◆ THE TASK
Print the lines from the one containing "is (1263, 1424)." to the one containing "archive-path-label: 存档路径: is", both included, exactly as they appear.

Stored data entries:
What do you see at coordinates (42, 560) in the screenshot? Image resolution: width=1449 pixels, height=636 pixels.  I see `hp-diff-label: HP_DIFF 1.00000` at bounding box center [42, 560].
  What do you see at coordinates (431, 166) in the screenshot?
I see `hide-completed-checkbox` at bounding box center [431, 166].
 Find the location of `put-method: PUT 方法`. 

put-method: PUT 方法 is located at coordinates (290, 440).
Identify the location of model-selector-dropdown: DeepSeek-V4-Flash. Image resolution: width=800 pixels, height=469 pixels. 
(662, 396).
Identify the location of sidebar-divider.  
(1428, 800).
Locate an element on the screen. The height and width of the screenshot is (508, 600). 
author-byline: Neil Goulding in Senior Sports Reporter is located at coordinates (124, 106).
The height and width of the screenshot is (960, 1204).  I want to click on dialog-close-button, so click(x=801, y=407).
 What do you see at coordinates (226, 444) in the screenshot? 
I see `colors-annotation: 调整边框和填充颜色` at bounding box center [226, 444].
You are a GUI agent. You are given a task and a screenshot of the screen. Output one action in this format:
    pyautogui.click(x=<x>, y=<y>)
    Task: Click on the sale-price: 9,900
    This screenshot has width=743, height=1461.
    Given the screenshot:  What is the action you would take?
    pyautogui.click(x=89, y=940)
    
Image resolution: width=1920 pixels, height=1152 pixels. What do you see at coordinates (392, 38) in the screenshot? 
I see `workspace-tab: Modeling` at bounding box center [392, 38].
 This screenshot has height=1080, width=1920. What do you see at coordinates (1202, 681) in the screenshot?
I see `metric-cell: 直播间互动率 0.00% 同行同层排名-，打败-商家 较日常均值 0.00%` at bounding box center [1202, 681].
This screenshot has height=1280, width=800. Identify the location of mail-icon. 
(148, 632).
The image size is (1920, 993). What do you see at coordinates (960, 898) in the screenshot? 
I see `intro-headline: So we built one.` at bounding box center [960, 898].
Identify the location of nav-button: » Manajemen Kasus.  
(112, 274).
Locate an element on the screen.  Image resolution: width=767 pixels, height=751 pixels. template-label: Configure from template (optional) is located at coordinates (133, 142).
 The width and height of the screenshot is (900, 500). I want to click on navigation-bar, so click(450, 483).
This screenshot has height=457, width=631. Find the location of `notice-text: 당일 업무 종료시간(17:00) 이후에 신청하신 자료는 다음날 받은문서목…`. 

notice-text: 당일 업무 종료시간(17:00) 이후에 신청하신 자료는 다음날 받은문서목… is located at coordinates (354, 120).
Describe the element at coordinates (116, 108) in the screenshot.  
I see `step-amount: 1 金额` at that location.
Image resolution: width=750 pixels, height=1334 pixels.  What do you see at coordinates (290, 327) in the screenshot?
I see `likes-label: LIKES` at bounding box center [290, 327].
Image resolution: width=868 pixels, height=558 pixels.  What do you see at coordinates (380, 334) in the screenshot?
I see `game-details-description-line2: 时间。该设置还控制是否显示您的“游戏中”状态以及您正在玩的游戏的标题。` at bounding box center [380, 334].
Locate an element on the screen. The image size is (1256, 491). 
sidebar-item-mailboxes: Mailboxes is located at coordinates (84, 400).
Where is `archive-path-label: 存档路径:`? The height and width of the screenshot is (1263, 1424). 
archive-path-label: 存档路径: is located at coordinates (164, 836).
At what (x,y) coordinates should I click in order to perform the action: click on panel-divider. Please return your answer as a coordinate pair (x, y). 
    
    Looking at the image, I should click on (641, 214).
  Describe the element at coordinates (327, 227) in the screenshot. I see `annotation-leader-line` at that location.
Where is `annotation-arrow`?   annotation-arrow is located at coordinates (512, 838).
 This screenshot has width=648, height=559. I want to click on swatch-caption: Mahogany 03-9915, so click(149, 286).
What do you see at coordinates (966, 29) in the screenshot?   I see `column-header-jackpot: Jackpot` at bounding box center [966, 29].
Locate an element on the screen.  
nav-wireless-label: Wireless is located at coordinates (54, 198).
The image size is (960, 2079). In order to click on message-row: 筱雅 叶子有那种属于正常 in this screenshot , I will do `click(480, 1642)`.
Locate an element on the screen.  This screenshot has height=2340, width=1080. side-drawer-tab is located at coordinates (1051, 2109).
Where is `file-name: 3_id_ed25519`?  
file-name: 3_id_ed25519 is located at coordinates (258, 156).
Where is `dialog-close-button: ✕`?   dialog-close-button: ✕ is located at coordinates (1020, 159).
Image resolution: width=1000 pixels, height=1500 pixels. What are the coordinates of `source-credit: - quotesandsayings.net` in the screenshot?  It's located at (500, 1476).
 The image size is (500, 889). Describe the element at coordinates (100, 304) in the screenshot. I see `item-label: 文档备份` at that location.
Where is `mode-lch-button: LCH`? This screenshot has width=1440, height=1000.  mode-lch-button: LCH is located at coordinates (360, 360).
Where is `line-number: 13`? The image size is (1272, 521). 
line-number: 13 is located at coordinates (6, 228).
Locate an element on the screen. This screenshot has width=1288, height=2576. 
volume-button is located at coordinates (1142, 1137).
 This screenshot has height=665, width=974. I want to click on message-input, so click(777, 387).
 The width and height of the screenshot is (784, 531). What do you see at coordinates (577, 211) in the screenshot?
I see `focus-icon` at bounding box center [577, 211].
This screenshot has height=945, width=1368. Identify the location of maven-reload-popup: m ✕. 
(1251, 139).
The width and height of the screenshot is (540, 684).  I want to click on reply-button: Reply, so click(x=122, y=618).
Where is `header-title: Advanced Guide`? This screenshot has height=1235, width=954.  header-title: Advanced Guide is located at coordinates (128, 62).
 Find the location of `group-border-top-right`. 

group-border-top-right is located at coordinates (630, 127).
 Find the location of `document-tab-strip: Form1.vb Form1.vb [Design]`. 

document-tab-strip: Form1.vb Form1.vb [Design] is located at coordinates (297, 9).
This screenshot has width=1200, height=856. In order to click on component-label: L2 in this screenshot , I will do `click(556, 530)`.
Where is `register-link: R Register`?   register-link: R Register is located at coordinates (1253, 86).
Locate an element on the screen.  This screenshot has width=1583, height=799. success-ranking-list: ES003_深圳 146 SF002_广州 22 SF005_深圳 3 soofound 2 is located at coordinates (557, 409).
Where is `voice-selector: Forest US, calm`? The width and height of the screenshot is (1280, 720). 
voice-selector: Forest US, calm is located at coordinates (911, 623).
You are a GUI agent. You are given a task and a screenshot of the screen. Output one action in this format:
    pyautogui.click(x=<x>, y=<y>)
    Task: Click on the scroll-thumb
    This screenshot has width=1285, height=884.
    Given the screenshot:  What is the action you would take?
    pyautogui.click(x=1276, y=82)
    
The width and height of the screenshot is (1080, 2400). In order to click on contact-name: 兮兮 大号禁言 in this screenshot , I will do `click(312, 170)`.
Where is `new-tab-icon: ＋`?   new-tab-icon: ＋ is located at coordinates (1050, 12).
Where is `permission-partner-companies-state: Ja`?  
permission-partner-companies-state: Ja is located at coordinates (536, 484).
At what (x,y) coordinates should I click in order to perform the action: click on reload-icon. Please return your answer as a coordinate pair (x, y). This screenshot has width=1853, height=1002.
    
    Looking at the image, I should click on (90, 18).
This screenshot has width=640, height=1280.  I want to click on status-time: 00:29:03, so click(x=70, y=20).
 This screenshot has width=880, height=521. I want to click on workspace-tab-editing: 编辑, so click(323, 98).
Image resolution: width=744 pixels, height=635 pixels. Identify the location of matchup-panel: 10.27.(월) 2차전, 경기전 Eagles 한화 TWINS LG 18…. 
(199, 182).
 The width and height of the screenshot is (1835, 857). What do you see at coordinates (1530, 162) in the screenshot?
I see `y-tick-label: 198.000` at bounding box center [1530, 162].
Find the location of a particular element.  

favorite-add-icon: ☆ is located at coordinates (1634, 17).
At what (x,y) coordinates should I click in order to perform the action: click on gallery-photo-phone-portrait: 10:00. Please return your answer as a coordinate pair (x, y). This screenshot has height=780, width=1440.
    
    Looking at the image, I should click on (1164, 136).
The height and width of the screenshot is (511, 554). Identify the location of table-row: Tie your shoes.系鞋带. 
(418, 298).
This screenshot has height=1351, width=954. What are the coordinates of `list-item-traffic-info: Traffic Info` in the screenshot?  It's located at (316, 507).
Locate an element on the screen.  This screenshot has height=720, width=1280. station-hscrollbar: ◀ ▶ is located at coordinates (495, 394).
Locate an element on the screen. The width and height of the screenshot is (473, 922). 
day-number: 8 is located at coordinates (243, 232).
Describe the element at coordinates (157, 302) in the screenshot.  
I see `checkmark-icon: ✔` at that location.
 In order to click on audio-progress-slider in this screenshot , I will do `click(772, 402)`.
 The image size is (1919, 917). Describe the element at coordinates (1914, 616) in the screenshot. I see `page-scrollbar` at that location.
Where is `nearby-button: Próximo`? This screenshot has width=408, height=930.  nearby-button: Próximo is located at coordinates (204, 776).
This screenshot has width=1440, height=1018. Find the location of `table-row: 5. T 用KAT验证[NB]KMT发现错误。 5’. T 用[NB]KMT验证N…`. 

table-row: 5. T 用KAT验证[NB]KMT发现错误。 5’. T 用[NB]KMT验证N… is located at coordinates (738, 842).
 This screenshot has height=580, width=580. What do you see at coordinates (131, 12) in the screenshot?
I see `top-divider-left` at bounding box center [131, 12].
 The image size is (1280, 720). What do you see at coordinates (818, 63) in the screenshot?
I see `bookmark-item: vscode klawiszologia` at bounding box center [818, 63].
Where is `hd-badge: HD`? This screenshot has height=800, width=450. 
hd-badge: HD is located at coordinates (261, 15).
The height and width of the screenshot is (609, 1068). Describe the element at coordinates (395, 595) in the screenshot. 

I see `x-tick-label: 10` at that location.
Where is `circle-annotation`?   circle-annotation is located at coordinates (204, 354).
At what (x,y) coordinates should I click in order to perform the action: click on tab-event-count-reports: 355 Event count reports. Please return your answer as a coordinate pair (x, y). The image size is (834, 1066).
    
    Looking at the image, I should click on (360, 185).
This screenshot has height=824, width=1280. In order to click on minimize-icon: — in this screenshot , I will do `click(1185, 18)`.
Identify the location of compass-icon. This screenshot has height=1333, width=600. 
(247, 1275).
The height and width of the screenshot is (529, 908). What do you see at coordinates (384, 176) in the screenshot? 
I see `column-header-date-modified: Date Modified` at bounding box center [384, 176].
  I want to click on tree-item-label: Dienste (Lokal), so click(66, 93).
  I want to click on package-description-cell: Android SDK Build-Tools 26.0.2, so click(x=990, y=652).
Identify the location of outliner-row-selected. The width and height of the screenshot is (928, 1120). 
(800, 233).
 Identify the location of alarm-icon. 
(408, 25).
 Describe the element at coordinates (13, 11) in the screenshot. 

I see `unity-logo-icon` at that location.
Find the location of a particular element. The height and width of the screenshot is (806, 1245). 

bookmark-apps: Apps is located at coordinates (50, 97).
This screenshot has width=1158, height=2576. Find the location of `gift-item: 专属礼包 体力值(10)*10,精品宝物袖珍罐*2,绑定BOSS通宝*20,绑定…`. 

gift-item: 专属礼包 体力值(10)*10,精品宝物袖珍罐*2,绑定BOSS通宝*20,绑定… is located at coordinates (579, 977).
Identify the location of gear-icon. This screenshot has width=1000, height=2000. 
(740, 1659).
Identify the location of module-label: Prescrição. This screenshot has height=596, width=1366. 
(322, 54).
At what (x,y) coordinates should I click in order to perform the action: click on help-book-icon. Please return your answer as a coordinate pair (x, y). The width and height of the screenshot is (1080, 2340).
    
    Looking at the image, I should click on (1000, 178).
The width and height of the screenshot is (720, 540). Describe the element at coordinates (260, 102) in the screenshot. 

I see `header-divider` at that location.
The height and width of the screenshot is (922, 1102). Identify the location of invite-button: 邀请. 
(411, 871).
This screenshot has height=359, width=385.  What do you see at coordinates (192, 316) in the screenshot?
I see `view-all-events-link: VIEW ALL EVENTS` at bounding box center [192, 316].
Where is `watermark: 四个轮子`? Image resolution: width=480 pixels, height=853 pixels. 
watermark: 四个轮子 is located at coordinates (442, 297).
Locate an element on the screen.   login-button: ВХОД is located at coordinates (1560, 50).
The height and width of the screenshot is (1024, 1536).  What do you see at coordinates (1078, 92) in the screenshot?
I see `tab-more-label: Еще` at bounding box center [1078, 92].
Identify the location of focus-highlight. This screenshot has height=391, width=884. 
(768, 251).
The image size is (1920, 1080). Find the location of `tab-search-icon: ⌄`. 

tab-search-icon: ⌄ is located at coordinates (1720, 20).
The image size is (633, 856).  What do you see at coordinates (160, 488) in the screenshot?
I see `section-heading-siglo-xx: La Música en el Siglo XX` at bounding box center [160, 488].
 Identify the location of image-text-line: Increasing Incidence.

◆ PROBLEM SOLUTION
Where is `archive-path-label: 存档路径:`? The height and width of the screenshot is (1263, 1424). 
archive-path-label: 存档路径: is located at coordinates (164, 836).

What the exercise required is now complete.